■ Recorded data
*-*-*

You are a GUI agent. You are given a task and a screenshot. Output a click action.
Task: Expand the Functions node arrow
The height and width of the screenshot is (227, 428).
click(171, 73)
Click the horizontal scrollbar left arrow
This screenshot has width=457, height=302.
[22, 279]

*-*-*

■ PROBLEM REQUIREMENTS
Format the records as a numbered list with no blank lines.

■ THE OUTPUT
1. You are a GUI agent. You are given a task and a screenshot. Output a click action.
2. Task: Expand the Functions node arrow
3. The height and width of the screenshot is (227, 428).
4. click(171, 73)
5. Click the horizontal scrollbar left arrow
6. This screenshot has width=457, height=302.
7. [22, 279]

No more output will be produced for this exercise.